**Estratto selezionato:**
■ ■ ■ ■ ■ ■ ■
In Ruanda, il coronavirus minaccia il rimpatrio di migliaia di rifugiati (già programmato e finanziato). Secondo i dati del ministero della Salute di Kigali, i campi profughi di Mahama e Kiziba, nelle province orientale e occidentale, hanno entrambi registrato 140 casi di infezioni nell’arco di due settimane e ciò ha destato allarme e fermato le operazioni di rientro.
L’Alto commissariato delle Nazioni unite per i rifugiati (Unhcr) ha imposto misure rigorose per contenere la diffusione del virus, in particolare ha limitato i movimenti rendendo così, di fatto, i rifugiati dipendenti in toto dall’agenzia.
«Sono in vigore misure di protezione, compreso il blocco parziale dei movimenti e l’uso della mascherina – ha detto alla stampa locale, Andrew Vuganeza, direttore del campo di Mahama -. Finora, le misure istituite hanno rallentato la diffusione del virus e 38 pazienti sono guariti».
«Le condizioni di vita sono cambiate da quando è scoppiata la pandemia perché le persone sono ora costrette a fare affidamento esclusivamente sull’assistenza in denaro ai rifugiati dell’Unhcr, che anche prima non era sufficiente», ha spiegato Jean-Bosco Kwibishatse, il portavoce dei rifugiati nel campo di Mahama.
■ ■ ■ ■ ■ ■ ■
**Record forniti:**
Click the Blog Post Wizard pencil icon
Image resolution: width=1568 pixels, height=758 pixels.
■ ■ ■ ■ ■ ■ ■
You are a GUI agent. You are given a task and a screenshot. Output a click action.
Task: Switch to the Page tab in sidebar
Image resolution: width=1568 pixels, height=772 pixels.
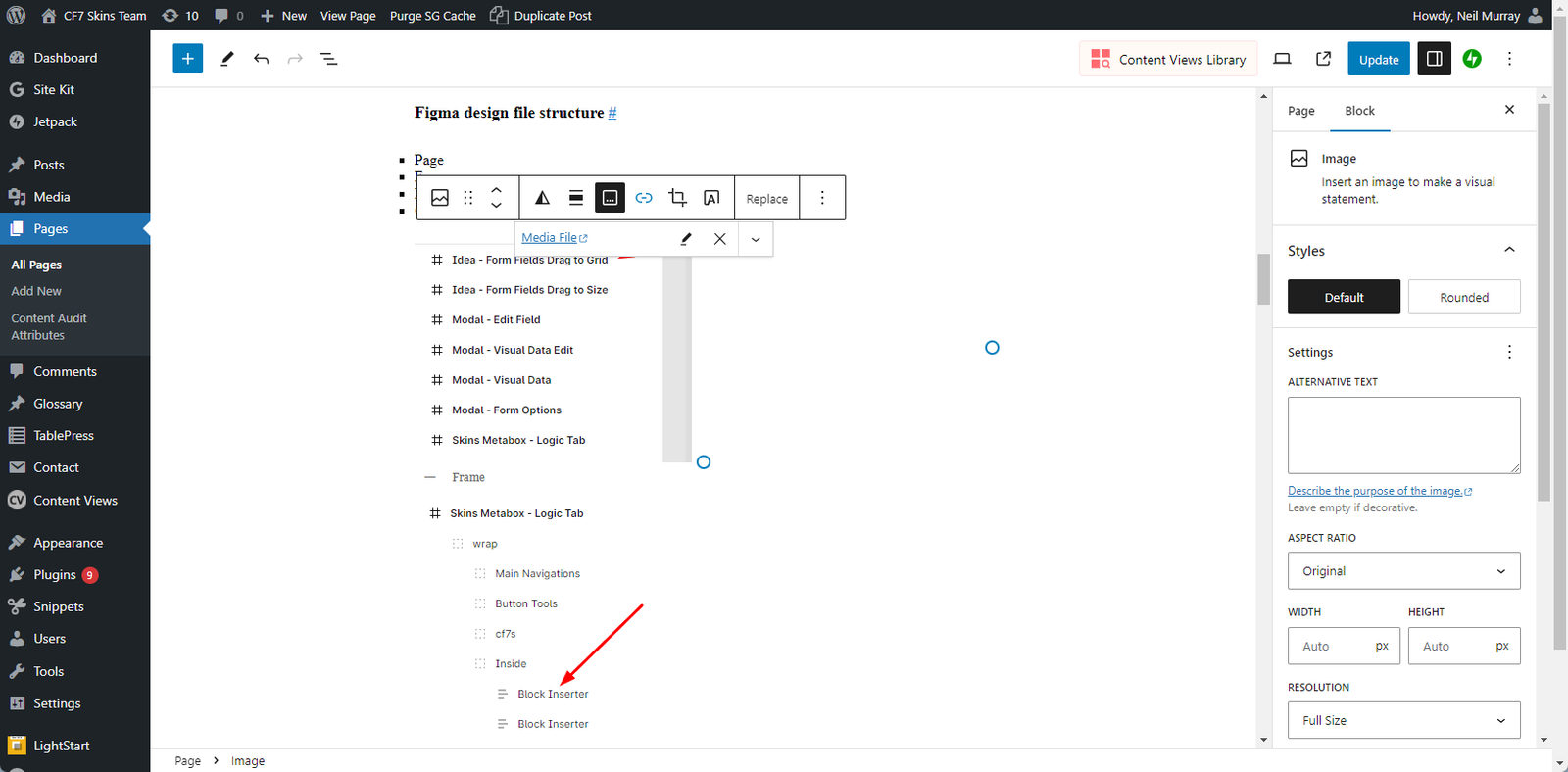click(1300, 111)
■ ■ ■ ■ ■ ■ ■
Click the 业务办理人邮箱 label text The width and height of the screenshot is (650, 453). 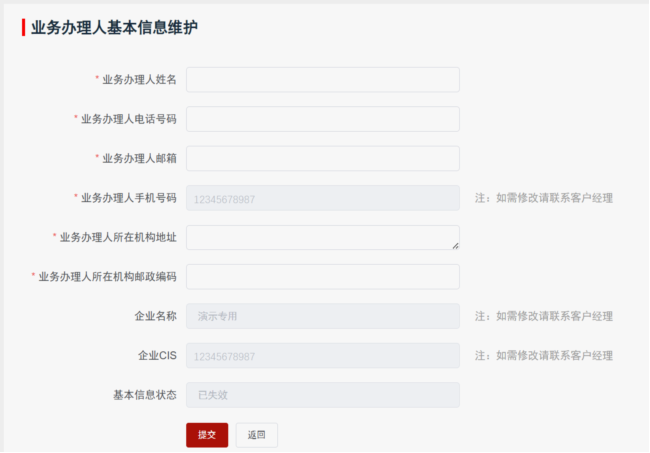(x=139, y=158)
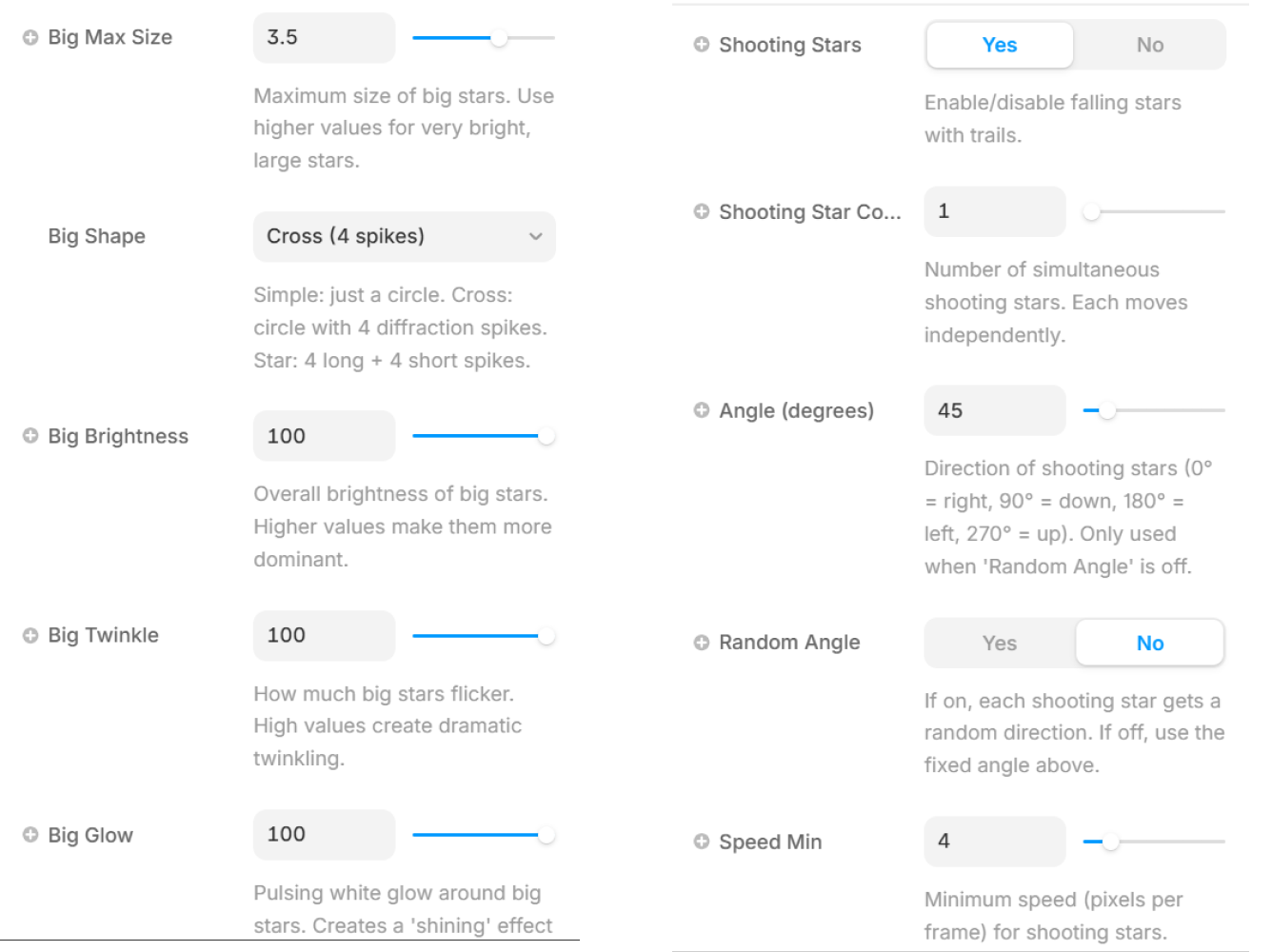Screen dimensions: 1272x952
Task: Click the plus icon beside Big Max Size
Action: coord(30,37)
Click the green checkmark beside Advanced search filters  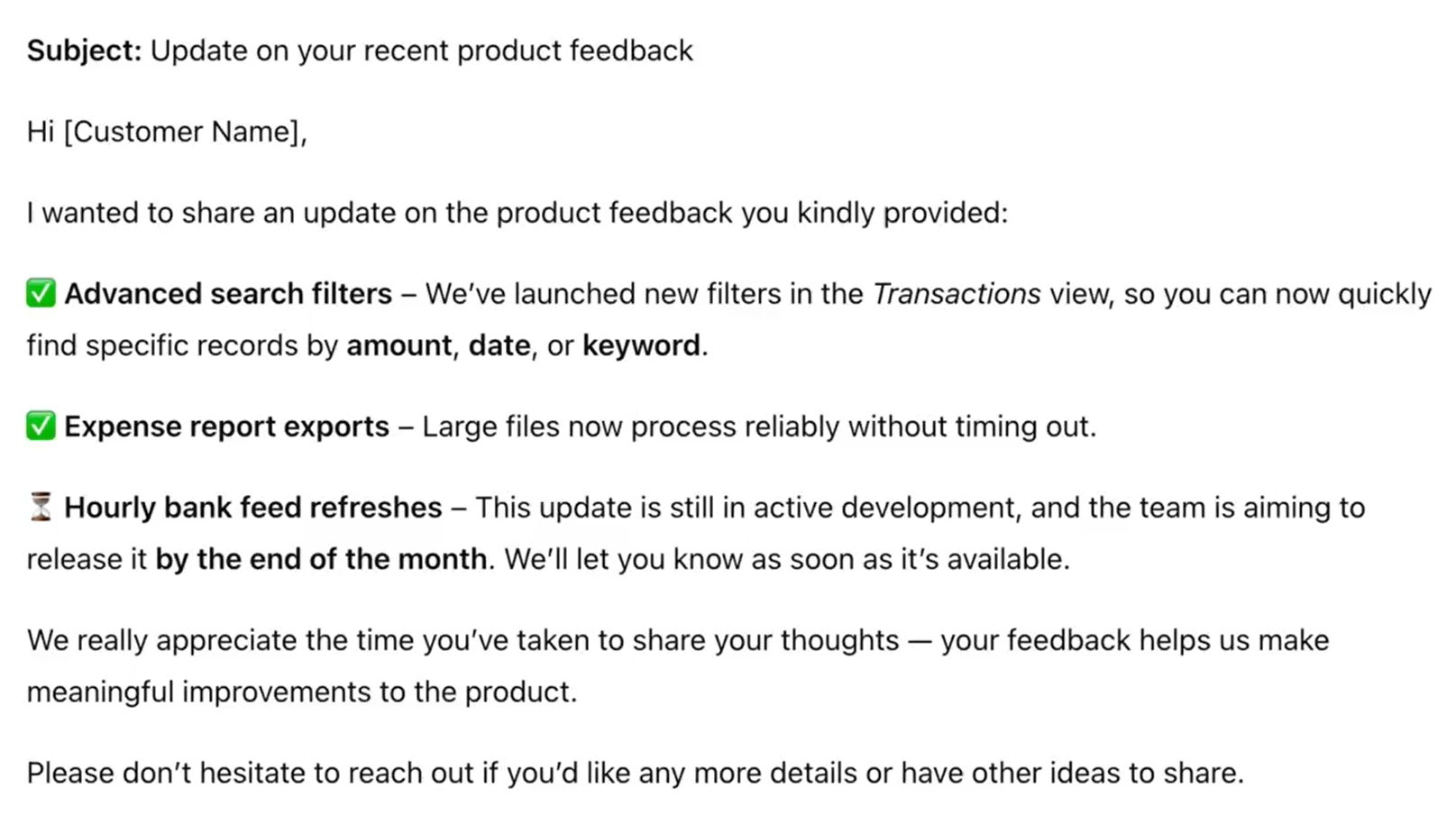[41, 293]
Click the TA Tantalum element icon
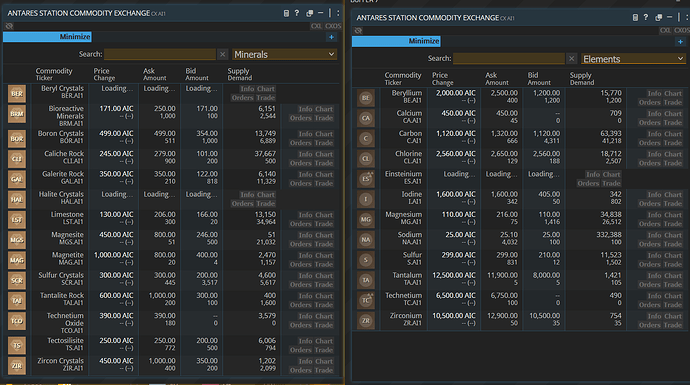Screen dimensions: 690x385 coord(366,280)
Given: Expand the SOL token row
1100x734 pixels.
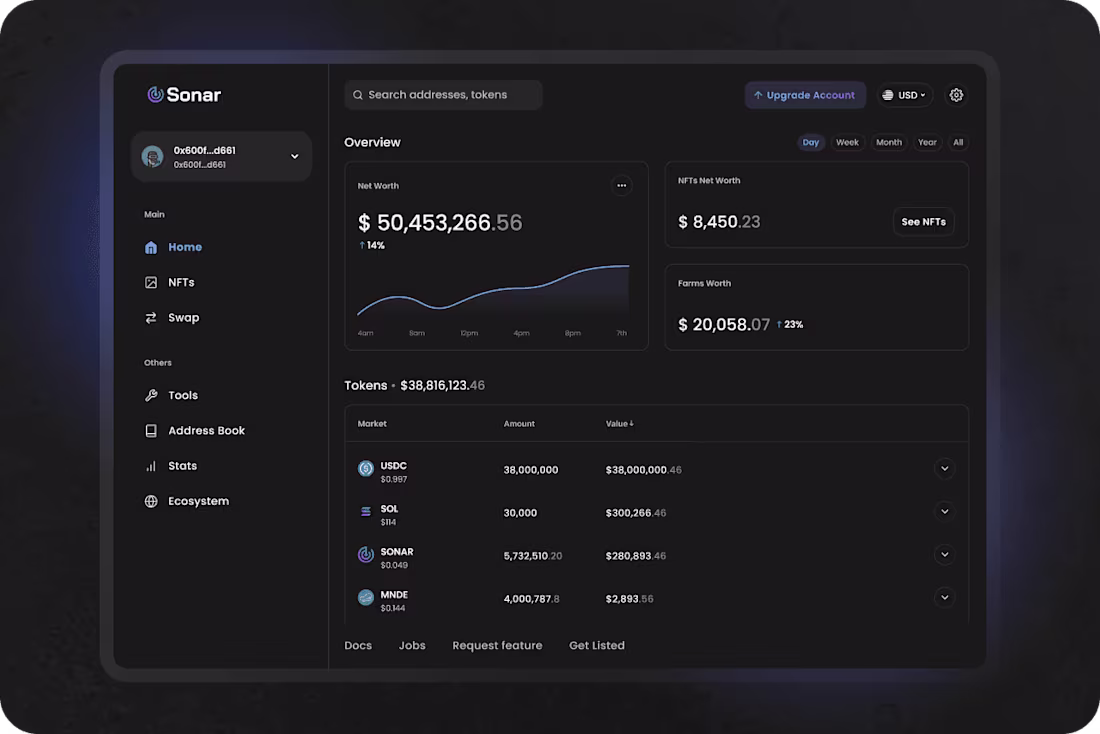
■ ■ ■ ■ ■ ■ ■
**Compiti da svolgere:**
1. Elenca tutti i nomi propri di luogo che compaiono nell'estratto.
2. Riproduci la parte dell'estratto compresa tra "L’Alto commissariato delle" e "campo di Mahama.", estremi inclusi.
I record non hanno alcun legame con l'estratto.

**Soluzioni proposte:**
1. Ruanda, Kigali, Mahama, Kiziba

2.
L’Alto commissariato delle Nazioni unite per i rifugiati (Unhcr) ha imposto misure rigorose per contenere la diffusione del virus, in particolare ha limitato i movimenti rendendo così, di fatto, i rifugiati dipendenti in toto dall’agenzia.
«Sono in vigore misure di protezione, compreso il blocco parziale dei movimenti e l’uso della mascherina – ha detto alla stampa locale, Andrew Vuganeza, direttore del campo di Mahama -. Finora, le misure istituite hanno rallentato la diffusione del virus e 38 pazienti sono guariti».
«Le condizioni di vita sono cambiate da quando è scoppiata la pandemia perché le persone sono ora costrette a fare affidamento esclusivamente sull’assistenza in denaro ai rifugiati dell’Unhcr, che anche prima non era sufficiente», ha spiegato Jean-Bosco Kwibishatse, il portavoce dei rifugiati nel campo di Mahama.